The $10 million includes $9 million for athletics, part of a contract forged with Lobo Sports Properties, a private entity to which UNM in 2013 licensed its multimedia and sponsorship rights. That company will get approximately $1 million of the Dreamstyle money, according to UNM Athletic Director Paul Krebs. (Read more here.)
Chavez is pledging up to $1 million to support other UNM entities, including initial recipients UNM Children’s Hospital, Anderson School of Management and Popejoy Hall. Chavez said that’s through a separate agreement with the University of New Mexico Foundation.
“What he has done is an example of dreaming big and dreaming in style and achieving those dreams,” UNM Acting President Chaouki Abdallah said at Wednesday’s news conference. “He’s now trying to impact the next generation of dreams to make UNM and Albuquerque as great as it can be.”
Chavez, a lifelong Lobo fan, led the recent $250,000 effort to remodel the Lobo football team offices, contributing $150,000 in materials and labor, while other private donors paid the rest.
He said that’s how conversations began with UNM officials about naming rights to the football stadium. That eventually grew into a discussion about possibly getting the Pit naming rights too. Those were already under contract to WisePies, and Chavez said he did not make UNM a pitch to buy both for $9 million.
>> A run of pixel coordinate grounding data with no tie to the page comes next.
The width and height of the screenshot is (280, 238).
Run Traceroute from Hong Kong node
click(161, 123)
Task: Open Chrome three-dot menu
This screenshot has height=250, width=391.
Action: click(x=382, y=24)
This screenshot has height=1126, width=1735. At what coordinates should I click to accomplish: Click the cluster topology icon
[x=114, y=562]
Instead, a UNM Foundation employee presented that deal to him about a month ago, he said.
“We want to be clear that we did not step in and try to interfere with the existing (deal),” he said. “We wouldn’t do that.”
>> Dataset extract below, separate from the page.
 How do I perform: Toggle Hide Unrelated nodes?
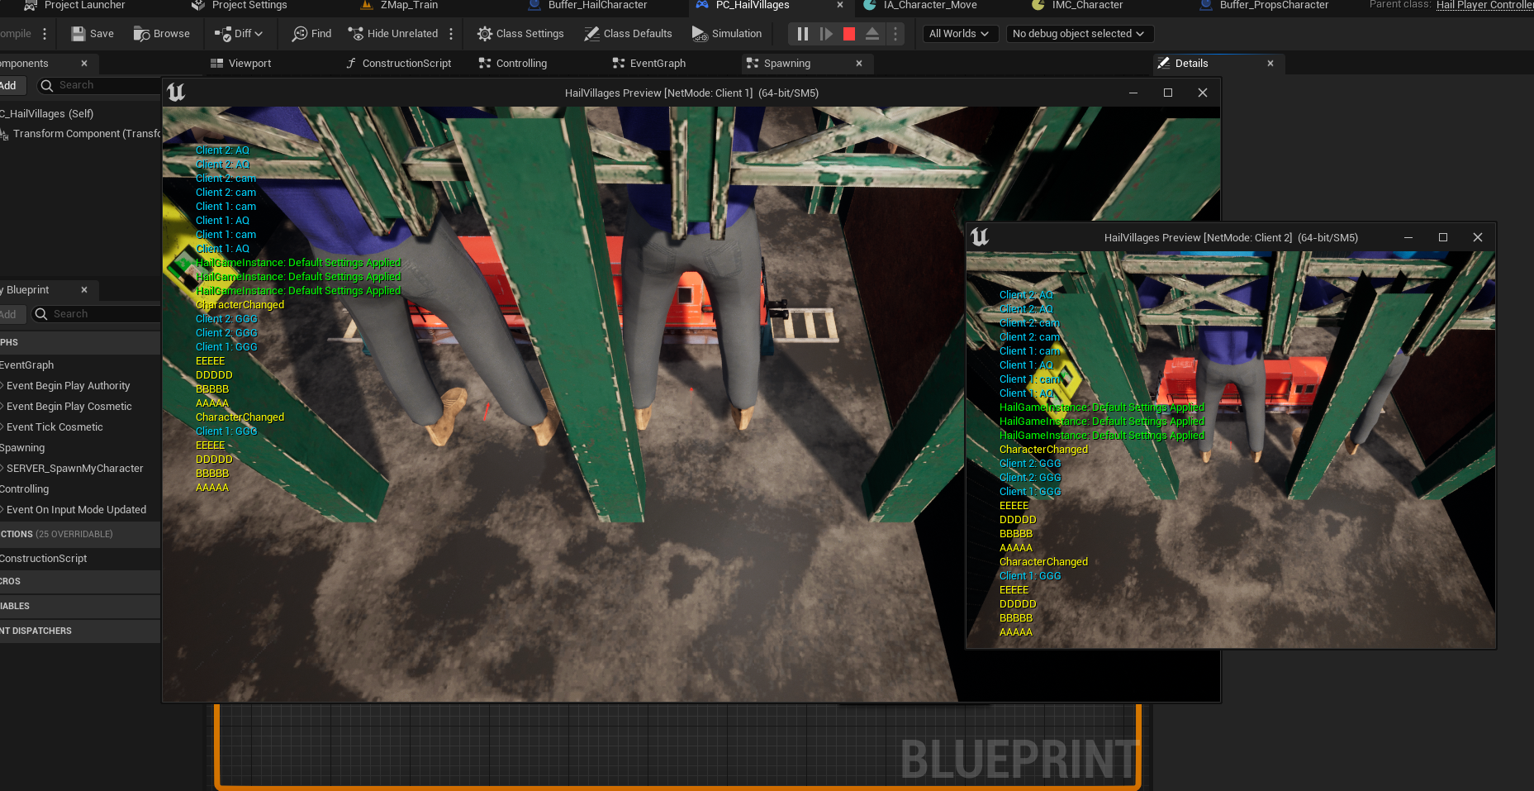click(393, 34)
Dreamstyle Remodeling becomes the first naming rights sponsor for University Stadium, but its name will replace the WisePies moniker outside the Pit. WisePies secured the naming rights in 2014 in a deal of 10 annual installments totaling $5 million. UNM said last week it asked WisePies to relinquish the naming rights to make way for a better agreement that would include multiple facilities. WisePies agreed, and their deal will terminate after 2½ years and three payments totaling $800,000.
Some fans greeted the WisePies agreement with skepticism, in part because they resented a corporate name on the arena but also because WisePies had to pay just $200,000 for the first two years.
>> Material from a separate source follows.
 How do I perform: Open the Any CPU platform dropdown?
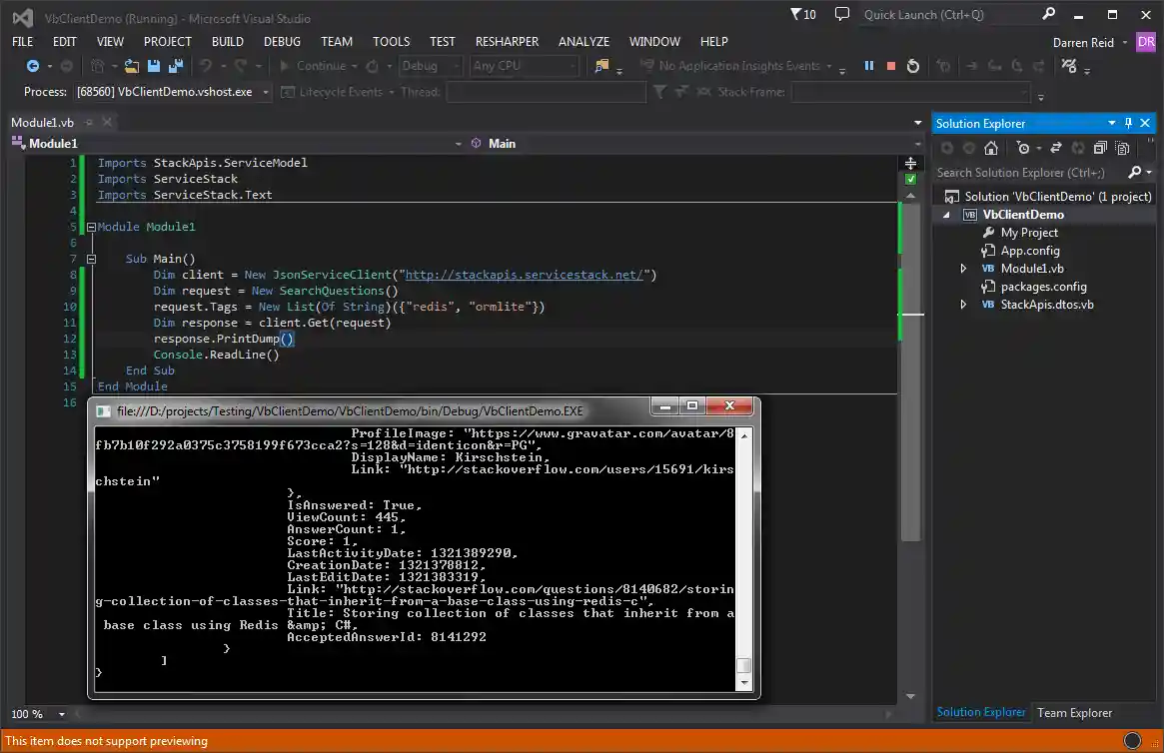click(x=524, y=66)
Larry Chavez, who said he is no relation to current WisePies owner Steve Chavez, said he does not fear backlash.
“Regardless of what may have gone on in the past, we’re quite confident we’ll be able to help the university and quite confident in our resources,” he said.
Dreamstyle Remodeling sells and installs a variety of name-brand home improvement products like Renewal by Andersen windows. It now operates in five states and has almost 500 employees. Chavez said it had $80 million in revenues in 2016 and forecasts $110 million this year.
The Springer, N.M.-born entrepreneur built the company after a previous business failure, one that nearly prompted him to file for bankruptcy in the late 1980s. But he told the Journal in a 2014 interview that his wife, Hitchner, wouldn’t sign onto the documents. Together they began building the company now known as Dreamstyle.
“My home was foreclosed and my car was repossessed,” Chavez told the Journal this week of his 1980s tumult. “I now own five homes, two of them temporary investments and I own 55 vehicles in the company.”
Chavez said his design team was already working on the new design for “Dreamstyle Stadium” and “Dreamstyle Arena” signs and expected to have them up in the next couple of months. He said at Wednesday’s event that he would not follow WisePies lead and rename the arena “Dreamstyle Arena aka the Pit.”
“We don’t like that (AKA part of the name), and I don’t think the community likes that. The official name is Dreamstyle Arena. We, like everybody else, love the nickname of the Pit and we’ll be taking that into consideration and doing some research. And if the community would like for the words ‘the Pit” next to Dreamstyle Arena, we’ll do that,” he said.